Quem tem dois olhos e, principalmente, dois ouvidos já sacou, mas não custa comentar: os sertanejos levaram todas na música comercial brasileira em 2011. Paula Fernandes, Luan Santana, Michel Teló, Gusttavo Lima etc. etc. etc. são os artistas mais bem-sucedidos (e ricos) do Brasil atual. Gente da velha guarda também seguiu abiscoitando nacos de fama e falatório, nem que fosse por intermédio de brigas e sofrimentos, como foi o caso recente de Zezé di Camargo & Luciano.

Aí a filial brasileira da Sony Music acaba de lançar “Amor de Alma”, novo disco da dupla Victor & Leo, da, digamos, geração do meio do pop sertanejo (a geração mais nova está abolindo as duplas, é isso mesmo?). Dá o que pensar desde a capa, que é bonita, impressionante, inclusive por remeter a uma cena de faroeste norte-americano, ou coisa parecida, Victor e Leo de caubóis, em movimento, montados em garbosos cavalos “de raça”.

Este sempre foi um grito de guerra da chamada MPB, desde pelo menos o início dos anos 1960, quando Roberto Carlos ganhou o Brasil como ídolo do rock à brasileira, também chamado de jovem guarda: a música sertaneja dos anos 1980, assim como antes o iê-iê-iê de Roberto, Erasmo & cia., foi frequentemente combatida pela ideologia MPB como “americanização” da canção brasileira, cópia piorada do country & western (e/ou rock) norte-americano, música pop ligeira que não deveria ser levada a sério por quem se supusesse sério por aqui.

Confesso que não faz muito tempo que passei a tentar perder alguns dos meus preconceitos contra os sertanejos — a ponto de achar Luan Santana e Paula Fernandes bem simpáticos, patati patatá. Mas por grande parte da vida tive certeza, vinda não sei de onde, de que não gostava de música sertaneja, ou da caipira, mesmo tendo saído de Maringá, no interior do Paraná, estado natal de vários artistas caipiras e sertanejos, e mesmo morando em São Paulo, estado caipira até a raiz da careca, mesmo quando faz tudo para disfarçar essa origem.
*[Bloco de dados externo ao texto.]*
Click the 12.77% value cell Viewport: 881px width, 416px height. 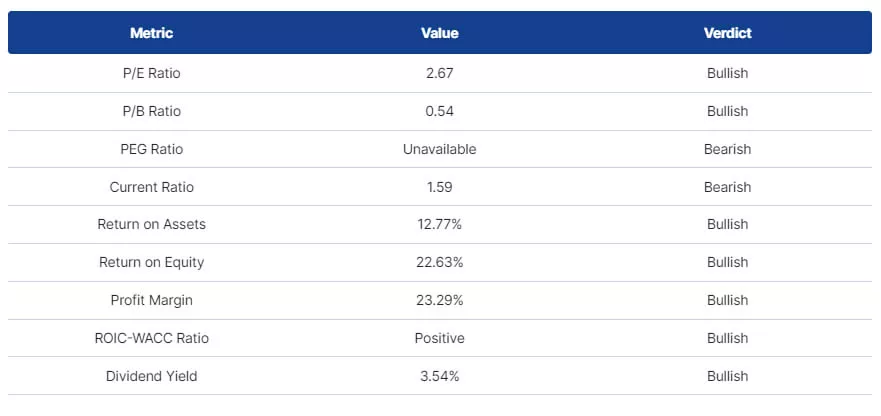(x=440, y=224)
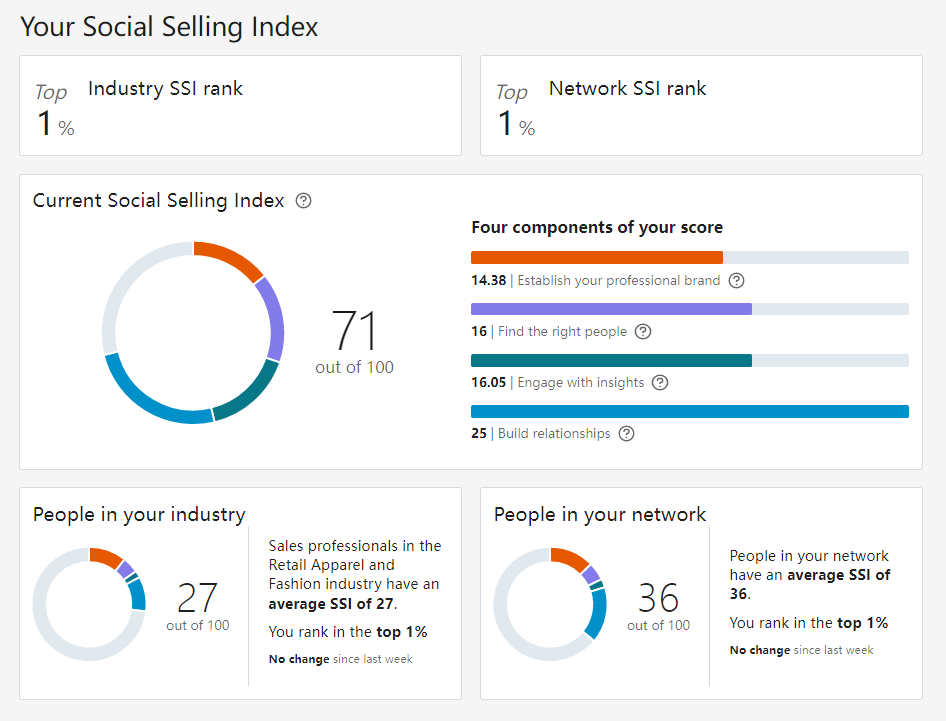Click the orange professional brand progress bar
Image resolution: width=946 pixels, height=721 pixels.
[x=596, y=258]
A primeira música do disco de Victor & Leo me soou vibrante, sanfonada (quem tem ouvidos e olhos abertos também percebeu, certamente, que a sanfona é O instrumento em alta no Brasil atual, dos sertanejos em geral até o MPB-pop-roqueiro Marcelo Jeneci, passando por vários emepebistas, er, “puros”). Mais familiar — e bem divertida — me bateu a versão “sertanejo pop” para o hit MPB-pop-axé baiano “Sexy Yemanjá”, de Pepeu Gomes, em 1993 (e agora, de novo, pela reprise da novela “Mulheres de Areia”), ou mesmo a releitura do antológico sucesso sertanejo “Fuscão Preto”. Da maioria das faixas, sinceramente, não sei o que dizer.
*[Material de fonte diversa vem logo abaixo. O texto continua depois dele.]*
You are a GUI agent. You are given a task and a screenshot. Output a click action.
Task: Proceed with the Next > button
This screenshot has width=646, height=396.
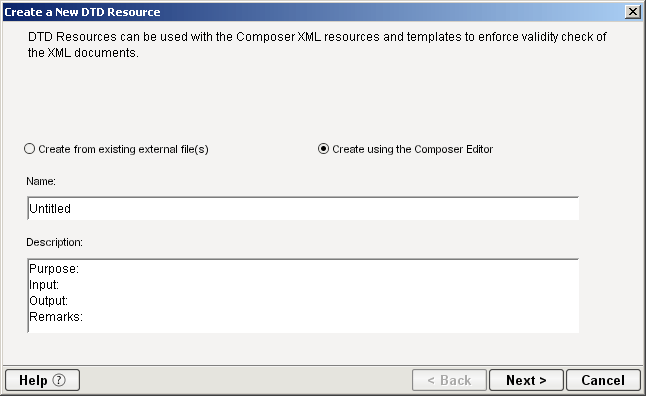pos(526,380)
Já sou bem marmanjo (tenho 43 anos), me formei como jornalista/crítico musical pela escola “Folha de S. Paulo”, de desprezo total e geral por tudo que o Brasil tem de mais popular, interiorano e não condizente com o cosmopolitismo Rio-São Paulo. Ainda estou aprendendo, me acostumando, encarando que preconceitos brutais sempre turvaram meus olhos (e ouvidos) e me impediram de qualquer apreciação ou avaliação mais, digamos, séria da música mais popular do Brasil. Em 2011, essa música é essencialmente sertaneja — como alguém pode se dizer jornalista musical simplesmente se recusando a encarar e compreender essa realidade?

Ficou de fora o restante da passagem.